Farmers concerned about enforcement of truck route policy

23rd Street could be more congested, but city commissioners to weigh change

You already know to beware of game day traffic on 23rd Street.

Soon, you may want to add Harvest Day traffic to your list of reasons to avoid that major city thoroughfare.

Farmers are warning that 23rd Street could become a mess of large, slow-moving grain trucks if city commissioners follow through on plans to enforce more strictly its truck route ordinance.

“I’m scared to death we’re going to kill someone,” said Loren Baldwin, a farmer and member of the Douglas County Farm Bureau board. “We can’t stop those big trucks on a dime, and we can’t start as fast as normal traffic.

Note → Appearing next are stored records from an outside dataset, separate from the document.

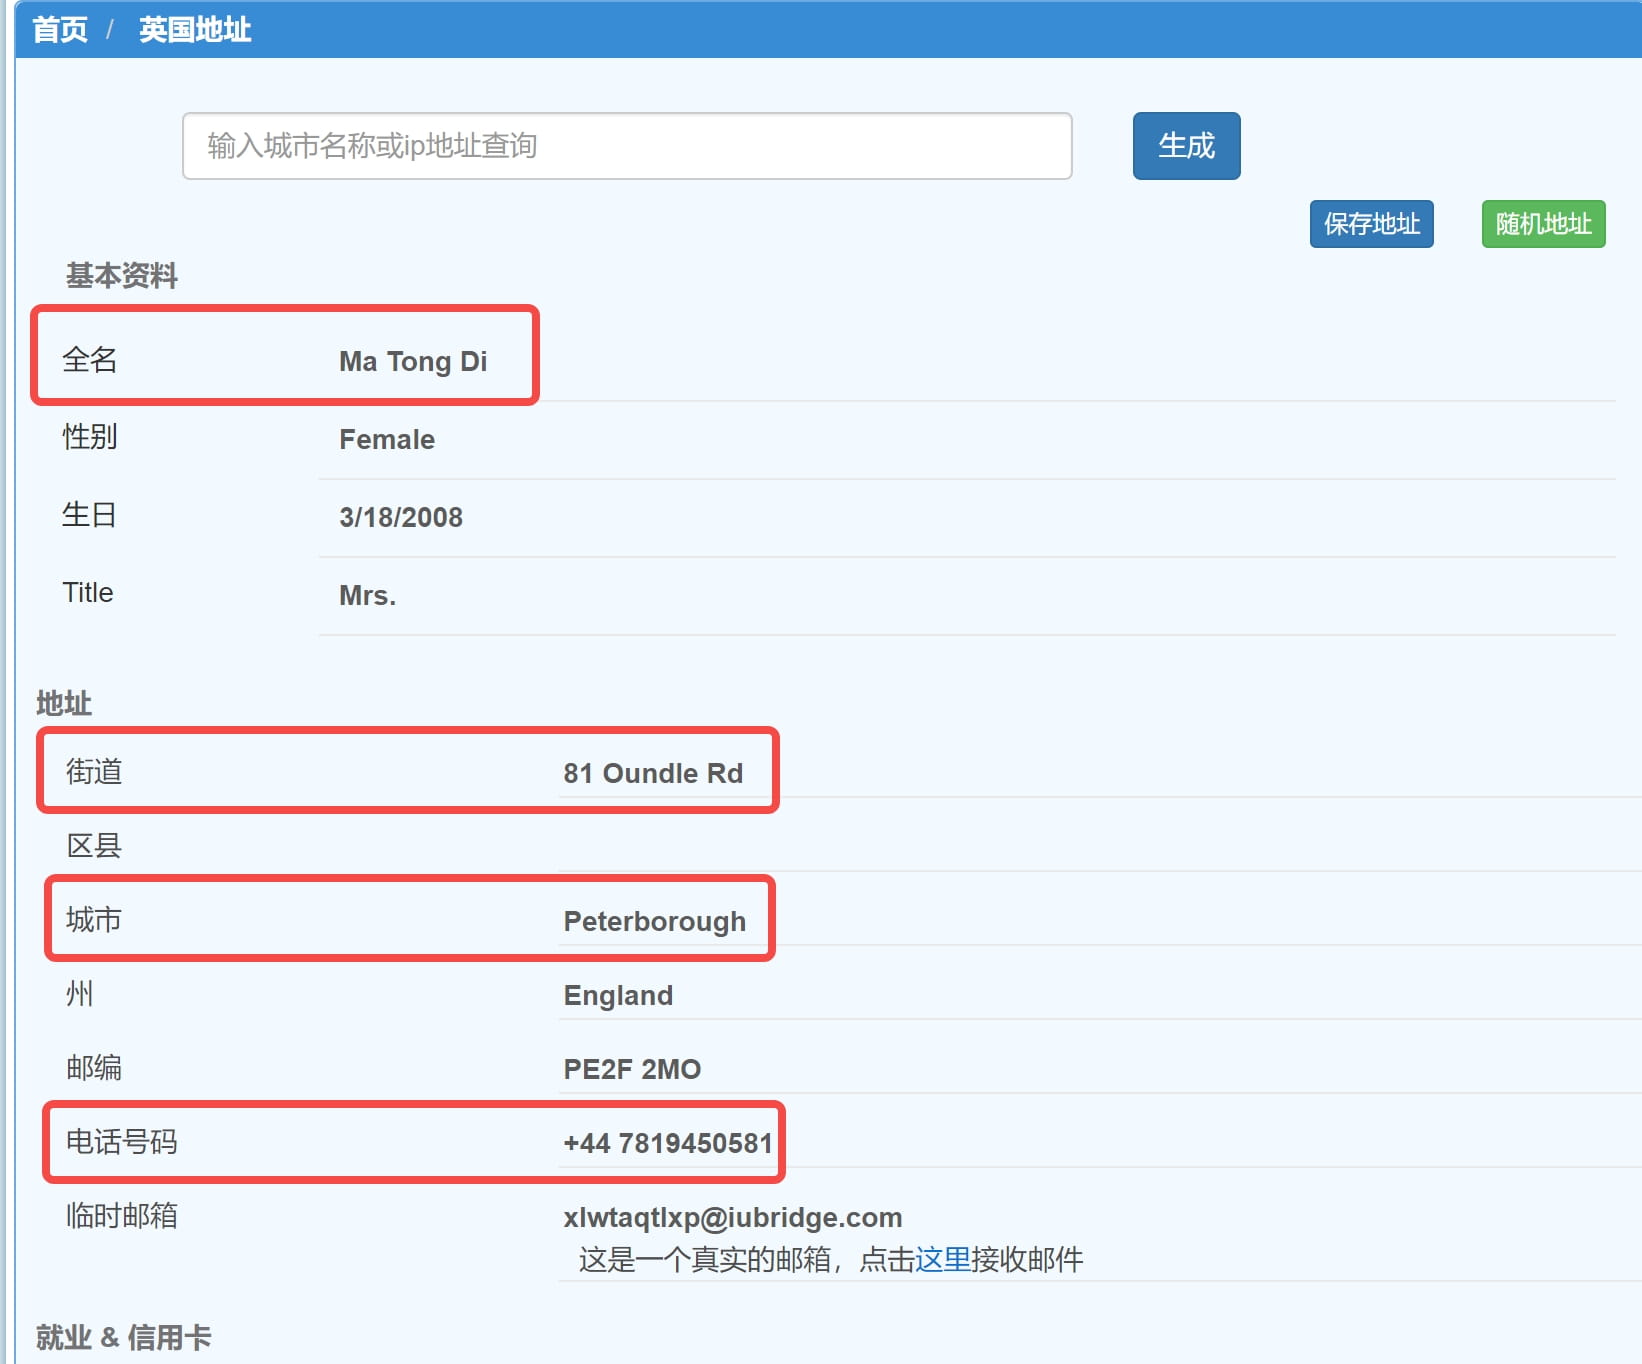Click the Title value Mrs.
Image resolution: width=1642 pixels, height=1364 pixels.
(x=368, y=595)
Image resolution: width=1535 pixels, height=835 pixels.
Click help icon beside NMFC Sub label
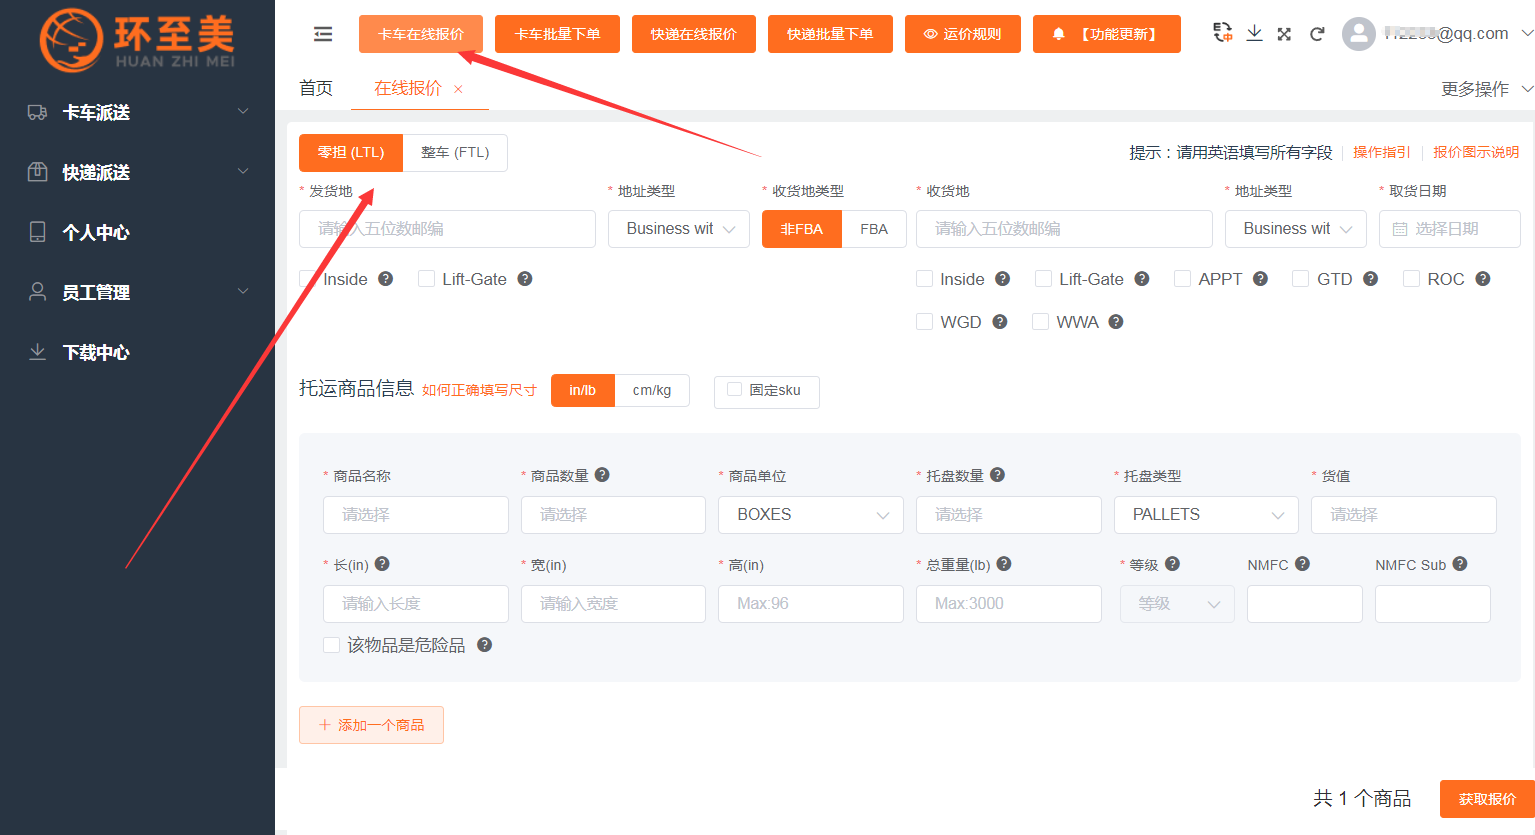pos(1460,564)
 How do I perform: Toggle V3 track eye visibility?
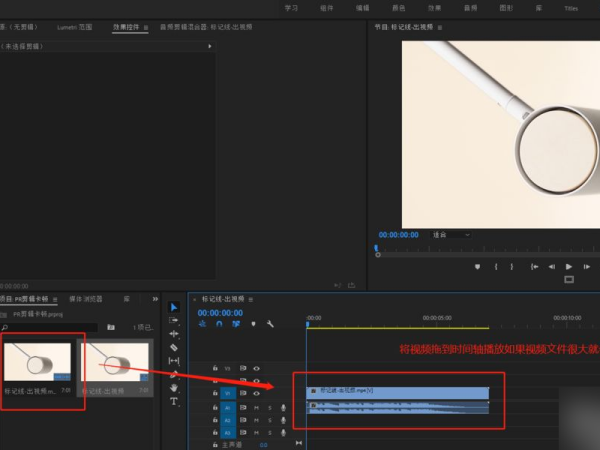click(256, 369)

I know the citizens of Lawrence don’t want us to be on that street, and we don’t want to be on it, either.”

But come fall harvest time – generally September through late November – that may be one of the few options farmers have to get their grain to the local elevator. Baldwin said several farmers were given verbal warnings by police officers during the summer wheat harvest to stay on state highways for as long as possible when delivering grain.

The main elevator for southern Lawrence is near 19th Street and Haskell Avenue. Under city regulations, grain trucks and all other types of trucks coming from outside the city limits are required to stay on state highways for as long as they possibly can before diverting onto other city streets.

In the case of southern Douglas County farmers, that means they have to come up Iowa Street and travel along 23rd Street to get to Haskell. They would rather have the option of using streets such as 31st and Haskell. Those from the east would like to be able to use 15th Street.

City commissioners tonight will consider creating a new ordinance that would give truck drivers more options. The city will consider new rules that would allow any truck driver who has a route either ending or starting in Lawrence to use designated delivery routes. Those streets generally are secondary roads in Lawrence, such as Haskell, Kasold, Wakarusa, and numbered streets such as 31st, 19th, 15th, 11th and Eighth streets.

The new ordinance would apply to all trucks, not just grain trucks. City engineers concede that they do not know how much additional traffic that could create for neighborhoods along those secondary streets.

“It is a good question, but I don’t have a clue,” said David Woosley, the city’s traffic engineer. “We haven’t done a study of how much truck traffic originates or ends in Lawrence.”

Commissioners also will consider two other options: one would change the current ordinance in a way that would give greater flexibility only to grain trucks and not other types of delivery trucks. Another option is to make 31st Street and Haskell Avenue truck routes, which would allow all types of trucks to travel on those roads.

Farmers are asking for the ability to drive on all designated delivery routes. They say the stakes are high for 23rd Street. It is estimated that the south Lawrence elevator receives about 100 grain trucks – mostly semitrailers – each day during the harvest season.

This year could produce even higher numbers because the corn crop is expected to be superb.

“With all the rain we’ve had, it looks like it is going to be a bin buster,” Baldwin said.